Roberts' comparison of a judge to a baseball umpire reminds me of an old story about three different versions of judicial reasoning, built on the same analogy.
First umpire: "Some are balls and some are strikes, and I call them as they are."
Second umpire: "Some are balls and some are strikes, and I call them as I see 'em."
Third umpire: "Some are balls and some are strikes, but they ain't nothin' 'til I call 'em."
It was in the 1980s that I first heard that story about the three sorts of umpires and its relation to legal reasoning.
Senator Cornyn said that he read my story on the blogs and asked Roberts "which of those three types of umpires represents your preferred mode of judicial reasoning."
Well, I think I agree with your point about the danger of analogies in some situations. It's not the last, because they are balls and strikes regardless, and if I call them one and they're the other, that doesn't change what they are, it just means that I got it wrong. I guess I liked the one in the middle, because I do think there are right answers. I know that it's fashionable in some places to suggest that there are no right answers and that the judges are motivated by a constellation of different considerations and, because of that, it should affect how we approach certain other issues. That's not the view of the law that I subscribe to.

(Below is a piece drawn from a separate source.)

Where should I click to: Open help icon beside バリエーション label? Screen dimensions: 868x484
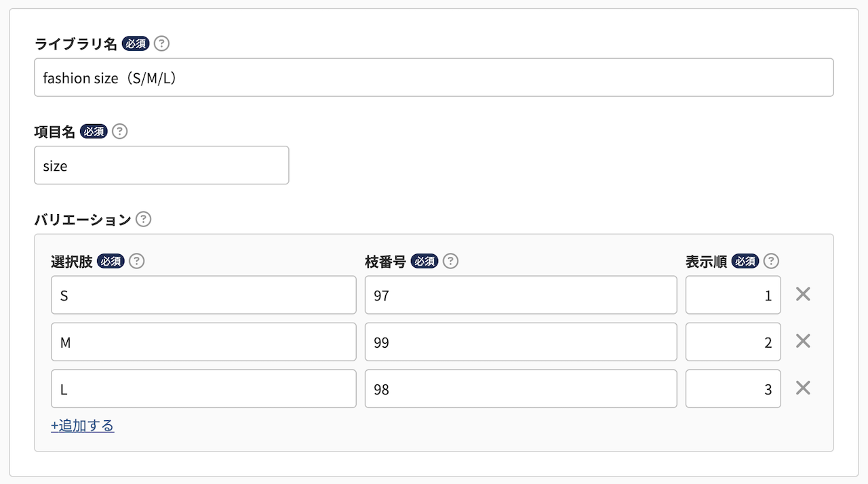click(x=143, y=220)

I think when you folks legislate, you do have something in mind in particular and you it into words and you expect judges not to put in their own preferences, not to substitute their judgment for you, but to implement your view of what you are accomplishing in that statute. I think, when the framers framed the Constitution, it was the same thing. And the judges were not to put in their own personal views about what the Constitution should say, but they're just supposed to interpret it and apply the meaning that is in the Constitution. And I think there is meaning there and I think there is meaning in your legislation. And the job of a good judge is to do as good a job as possible to get the right answer.
Again, I know there are those theorists who think that's futile, or because it's hard in particular cases, we should just throw up our hands and not try. In any case — and I don't subscribe to that — I believe that there are right answers and judges, if they work hard enough, are likely to come up with them.
One of the most famous ethics articles of the 1970s was built on the idea of a judge as an umpire: Marvin E. Frankel, The Search for Truth: An Umpireal View, 123 U. Pa. L. Rev. 1031 (1975).